In the fourth episode of The Acolyte, Osha (Amandla Stenberg) meets some new Jedi and Jedi-affiliated friends. One of them is a small, otterlike creature named Bazil. Bazil and Pip, Osha’s fussy robot companion, keep sniffing and beeping at each other, interrupting the mission briefing Osha is trying to follow. After, Osha approaches Jecki Lon (Dafne Keen) for an awkward exchange all too familiar to queer people watching television in the last few years:
Osha: Who is that?
Jecki Lon: That’s Bazil.
Osha: Is he [dramatic pause]… or they… with us?”
This is the latest example of what I’m going to call the Globby problem, expertly parodied on The Other Two: well-meaning writers and showrunners — some of them queer themselves — trying to awkwardly insert nonbinary or genderqueer representation into their show, usually through the show’s requisite “weirdo” character. The result is, instead, often pretty othering.

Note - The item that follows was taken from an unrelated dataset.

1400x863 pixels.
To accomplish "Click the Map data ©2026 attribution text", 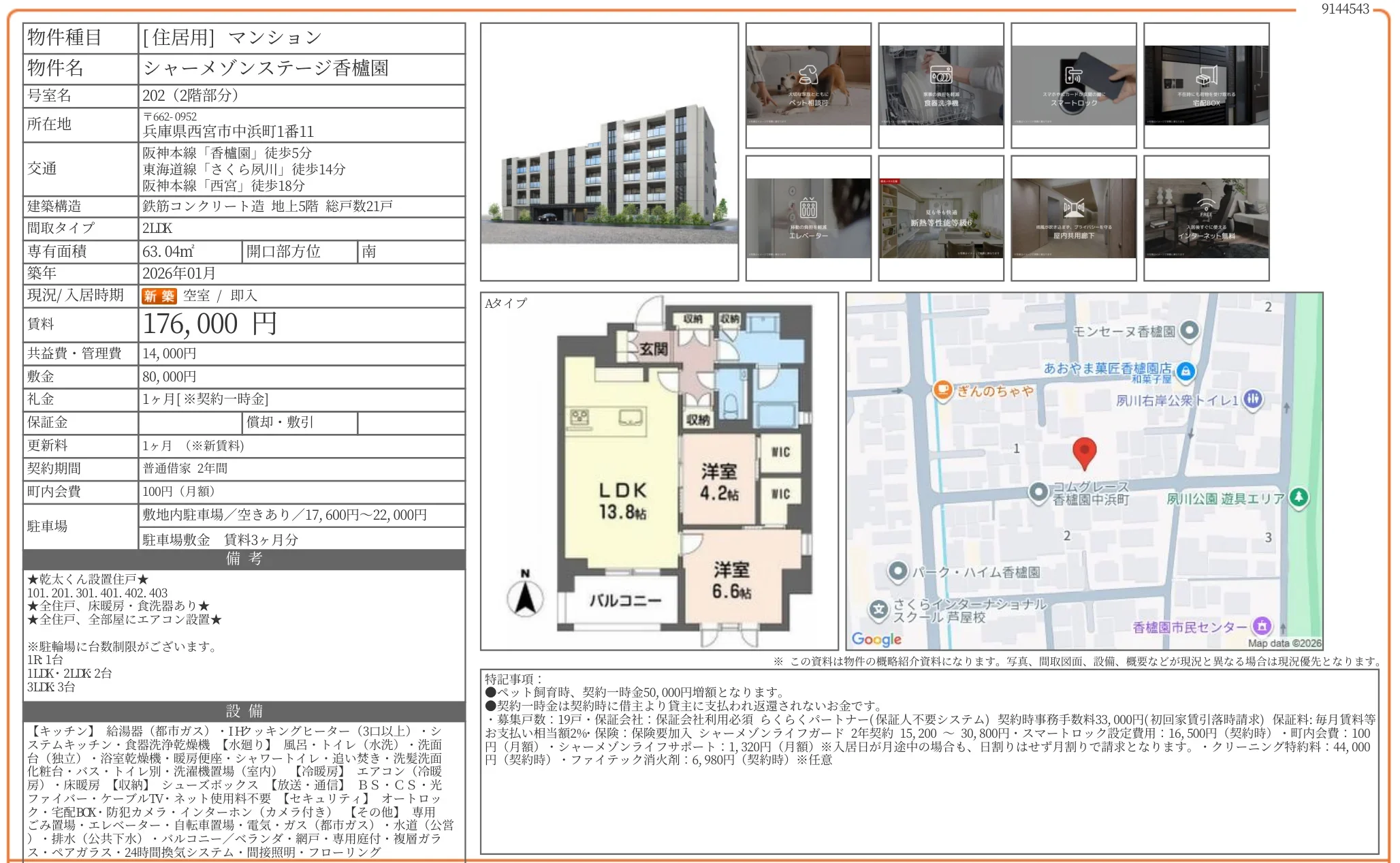I will pos(1286,642).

In The Acolyte, Osha only asks about Bazil’s pronouns, not those of any of the other people she meets. This reveals more about Osha than I think The Acolyte’s writers were intending; the exchange implies she is actively othering Bazil and assuming he (yes, it is later revealed Bazil uses he/him pronouns, which makes all of this even sillier) must be gender-variant because he looks odd to her.

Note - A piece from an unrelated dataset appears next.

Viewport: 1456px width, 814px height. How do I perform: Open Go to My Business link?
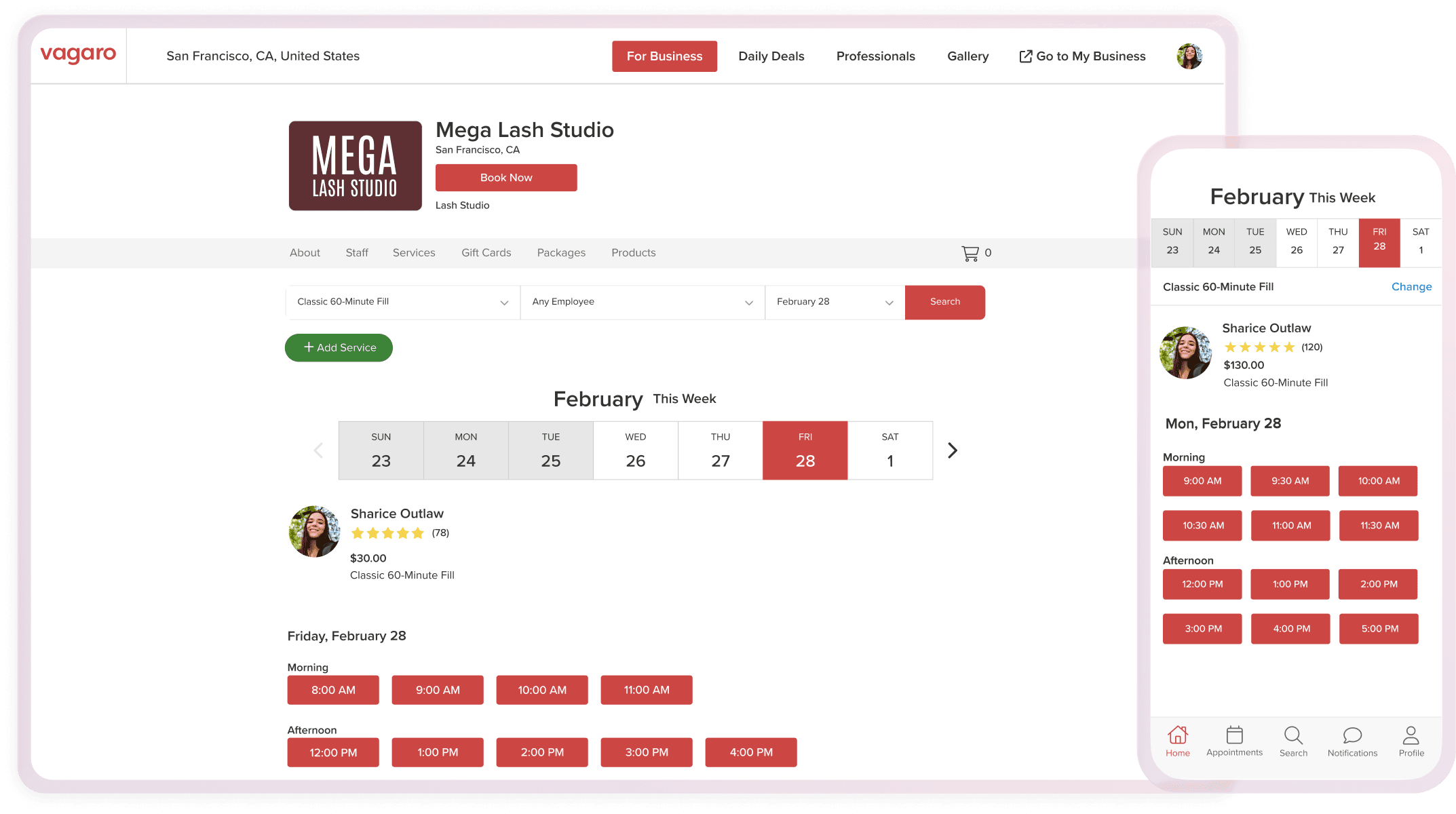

I get that the effort is to remind the viewer that not everyone subscribes to a binary of gender expression, and Osha is trying to be open-minded about that. To be clear, I’m not asking for every character to ask every other character about their pronouns when they first meet. That would be extremely boring television! It’s very easy to establish characters’ pronouns by having other characters use those pronouns when speaking about them. This happens all the time. (“This is Bazil, they’ll be helping us on the ground” is the easiest thing in the world to put into a conversation, in a world where Bazil uses they/them pronouns.) But The Acolyte going out of its way to make a show of only asking about the character who looks the most different is quite weird (and unfortunately makes Osha kind of look like a dick). The end result is that no one is happy — toxic Star Wars fans are mad for the usual bigoted reasons, and I’m mad because it’s so thoughtless.
Because it’s not just The Acolyte! Even Star Trek: Discovery, a show that largely had thoughtful and committed queer representation and characters, stumbled with this during its recently aired final season. As Captain Michael Burnham (Sonequa Martin-Green) approaches an alien planet, she turns to a crewmate and marvels, full of awe, at how the planet has three genders. Except Captain Burnham’s ship, the Discovery, has (at least) three genders represented on board!!! Within that context, that makes Captain Burnham sound like a captain who, at the very best, forgot she has a nonbinary crew member on board, and at worst doesn’t respect that crew member’s gender identity. There is not a chance that was the intended effect of the Discovery writers room, but that’s the only way to read that line within the context of the show.
These examples clearly seem to be the result of showrunners and writers who mean well and want to be inclusive, but stumble along the way. It ends up othering nonbinary and genderqueer people even more when you consider which characters get placed in that position, and when other characters ask about pronouns. At the end of the day, while broader representation of more genders is good, making a show of asking for pronouns in your television show is not necessarily a net positive. When characters are only doing so to characters who are markedly, visibly different — even straight-up animals, in Bazil’s case — it’s weird! It doesn’t feel like an honest attempt at accurately reflecting gender and its many different variations and contexts, but instead like they’re thinking of representation as a checklist that can be achieved through language alone.
In the case of The Acolyte, it feels like at best an empty gesture and empty pandering toward queer fans, and at worst Disney weaponizing the most toxic fans in the Star Wars fan base to drive conversation by making sure they’re predictably mad about nothing. Personally, I don’t fully buy that latter theory, but I think it is notable that if Disney wanted to design empty gestures that got toxic fans mad without actually being transgressive in any meaningful way, it would look exactly like this scene in The Acolyte.
On the positive side of things, the recent Doctor Who episode “Rogue” is a good example of how to do this naturally. While talking about a former love, Rogue (Jonathan Groff) just says “I lost them” without it being some big performative gesture that he would deign to use an “unconventional” singular pronoun. And hey — maybe the person he was talking about doesn’t use they/them pronouns, and Rogue just didn’t want to be too specific. The important thing is, he said it like a person, not like he just won a GLAAD award for allyship. More shows that want to dip into broader gender representation should give that a shot.